I spend a lot of time thinking about my own
shortcomings.  Not so say that I spend a
lot of time feeling sad, or putting myself down, but in reflecting on how my
actions affect those around me.  I guess
depending on how you look at it, it can be both a blessing and a curse.  The way I see it though, if there is room for
growth, I want to be the first to know about it!  Much like the rest of the world…  I have about a million and one things that I
can be better at, so the biggest challenge is always deciding what is most
important to the most important people in my world and how does that impact my
own personal goals and feelings.  Don’t
get me wrong… I am not out to change myself so that everyone around me has an
easier go of it, but yet to be the best version of myself to make me feel good
about what I am giving to the world each and every day.  
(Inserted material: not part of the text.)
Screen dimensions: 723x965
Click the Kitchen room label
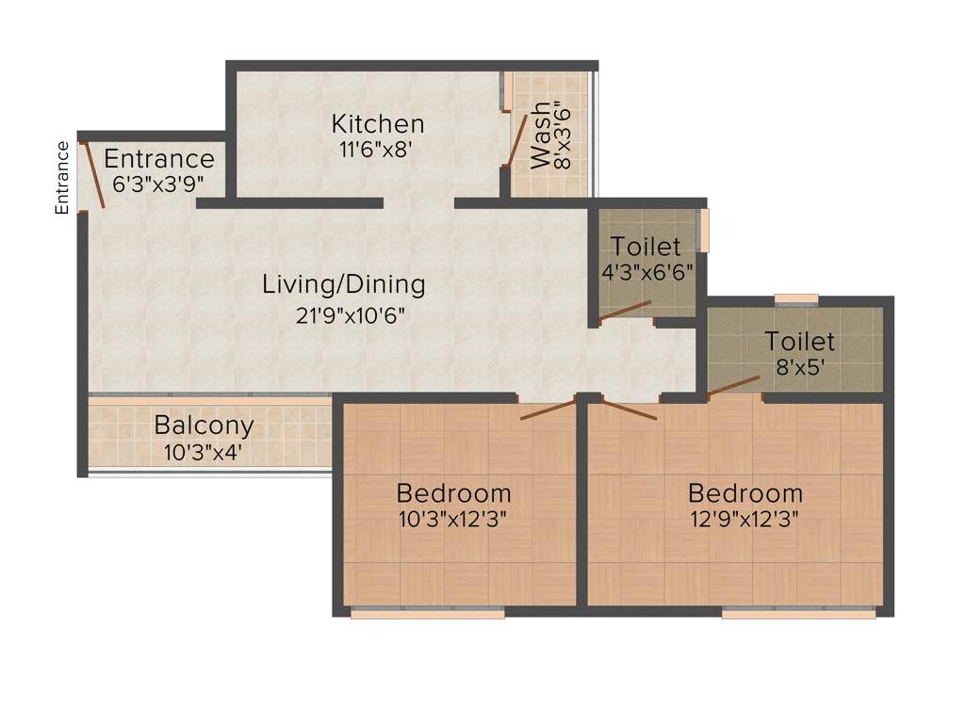(x=378, y=123)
I found a poem when I was in middle school that I loved so
much I put it on a piece of paper and tucked it away in my jewelry box.  I come across it every now and again still and
am always amazed at how it continues to be extremely relevant to my life.  I may have been a chunky, dorky 13 year old
kid, but at least I had a little bit of sense! 
Here is a link to the poem as I remember it for you to enjoy.  The Man in the Glass.
Anyhow, back to my sister…  
We were musing over our youngest brother and his spur of the moment two
week trip to Europe.  Somehow my sister
had decided for herself that she is the least daring of us three kids.  And fair enough, she is seeing it through her
own eyes with her own experiences, but the reality of the bigger picture is
that she is the biggest risk taker of us all. 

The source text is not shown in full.